- Document
........
Right-Sizing the Parliament

India’s delimitation debate needs bigger ideas, not just bigger numbers
A stitch in time saves (ninety) nine! But when time stretches to five decades, the cloth is on the verge of becoming a shred.
The 50-year freeze on the delimitation of parliamentary constituencies — initiated during the Emergency in 1976 for an initial 25-year period — has now snowballed into an acrimonious debate between the South and the North. As scholar Ravi K Mishra’s recent book Demography, Representation and Delimitation shows, the current discourse is riddled with factoids overshadowing facts.
Multiple issues — ranging from intra-state equity and parity among Lok Sabha MPs to the Finance Commission’s population-based fund devolution — have been collapsed into one, posing a serious challenge to building consensus on this contentious issue.
........
- The exercise
Reproduce the delimitation article above in full, word for word.

(Items on locating elements on screens)
........
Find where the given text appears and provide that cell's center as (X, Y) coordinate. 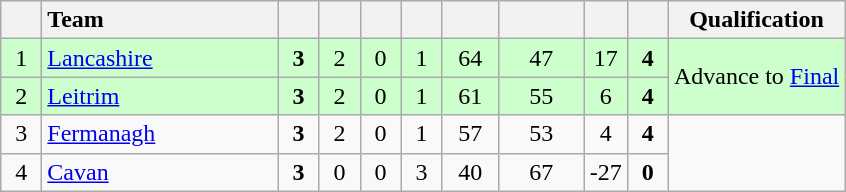
Lancashire (160, 58)
Team (160, 20)
57 (470, 134)
-27 (606, 172)
55 (541, 96)
Cavan (160, 172)
Leitrim (160, 96)
64 (470, 58)
Qualification (756, 20)
17 (606, 58)
61 (470, 96)
6 (606, 96)
Fermanagh (160, 134)
53 (541, 134)
47 (541, 58)
Advance to Final (756, 77)
67 (541, 172)
40 (470, 172)
Scan for the cell matching the given text and deliver its [x, y] coordinate at center. 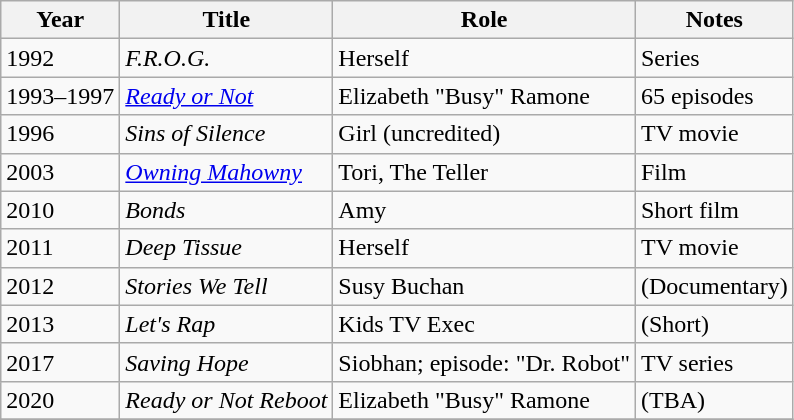
Title [226, 20]
Ready or Not [226, 96]
65 episodes [714, 96]
1993–1997 [60, 96]
1996 [60, 134]
Saving Hope [226, 362]
Short film [714, 210]
1992 [60, 58]
Siobhan; episode: "Dr. Robot" [484, 362]
(TBA) [714, 400]
Film [714, 172]
TV series [714, 362]
Bonds [226, 210]
2003 [60, 172]
(Short) [714, 324]
2017 [60, 362]
Tori, The Teller [484, 172]
Role [484, 20]
Stories We Tell [226, 286]
Amy [484, 210]
2013 [60, 324]
F.R.O.G. [226, 58]
Girl (uncredited) [484, 134]
Year [60, 20]
(Documentary) [714, 286]
Kids TV Exec [484, 324]
Sins of Silence [226, 134]
Owning Mahowny [226, 172]
Susy Buchan [484, 286]
2012 [60, 286]
2020 [60, 400]
2011 [60, 248]
Let's Rap [226, 324]
Ready or Not Reboot [226, 400]
2010 [60, 210]
Notes [714, 20]
Deep Tissue [226, 248]
Series [714, 58]
For the text-containing cell, return its midpoint in (X, Y) coordinate format. 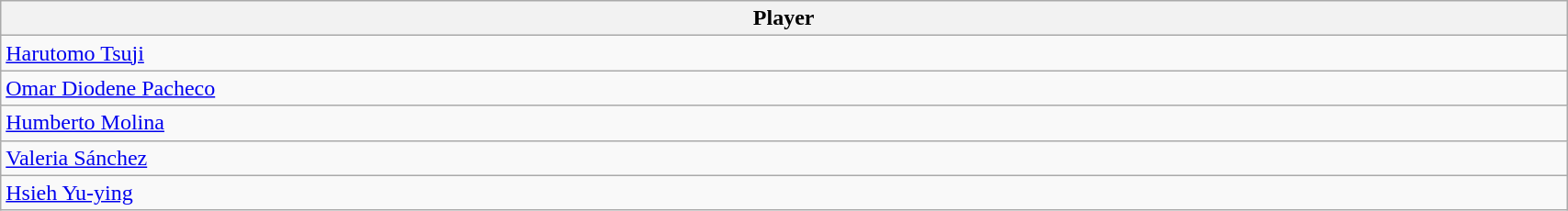
Omar Diodene Pacheco (784, 88)
Harutomo Tsuji (784, 53)
Player (784, 18)
Hsieh Yu-ying (784, 193)
Valeria Sánchez (784, 158)
Humberto Molina (784, 123)
Determine the [X, Y] coordinate at the center of the cell enclosing the given text.  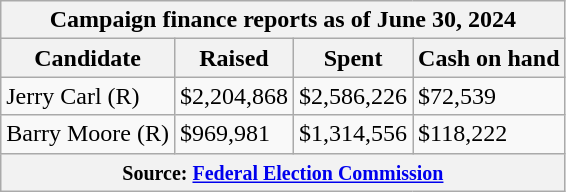
$118,222 [489, 134]
Cash on hand [489, 58]
Spent [354, 58]
Jerry Carl (R) [88, 96]
$2,586,226 [354, 96]
Barry Moore (R) [88, 134]
$2,204,868 [234, 96]
$969,981 [234, 134]
Source: Federal Election Commission [283, 172]
Raised [234, 58]
Campaign finance reports as of June 30, 2024 [283, 20]
$72,539 [489, 96]
Candidate [88, 58]
$1,314,556 [354, 134]
Detect which cell encompasses the target text, then output its [x, y] center coordinate. 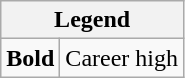
Career high [122, 58]
Legend [92, 20]
Bold [30, 58]
Capture the cell that displays the provided text and extract its (X, Y) central coordinate. 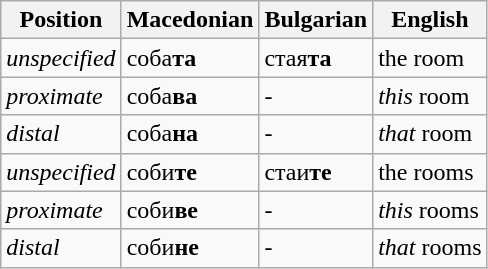
собана (190, 134)
собиве (190, 210)
собине (190, 248)
Position (61, 20)
собата (190, 58)
собите (190, 172)
Macedonian (190, 20)
that rooms (430, 248)
that room (430, 134)
Bulgarian (316, 20)
English (430, 20)
стаите (316, 172)
собава (190, 96)
the room (430, 58)
the rooms (430, 172)
this room (430, 96)
стаята (316, 58)
this rooms (430, 210)
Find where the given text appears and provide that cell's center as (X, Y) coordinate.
........
- Finished task
Right-Sizing the Parliament

India’s delimitation debate needs bigger ideas, not just bigger numbers
A stitch in time saves (ninety) nine! But when time stretches to five decades, the cloth is on the verge of becoming a shred.
The 50-year freeze on the delimitation of parliamentary constituencies — initiated during the Emergency in 1976 for an initial 25-year period — has now snowballed into an acrimonious debate between the South and the North. As scholar Ravi K Mishra’s recent book Demography, Representation and Delimitation shows, the current discourse is riddled with factoids overshadowing facts.
Multiple issues — ranging from intra-state equity and parity among Lok Sabha MPs to the Finance Commission’s population-based fund devolution — have been collapsed into one, posing a serious challenge to building consensus on this contentious issue.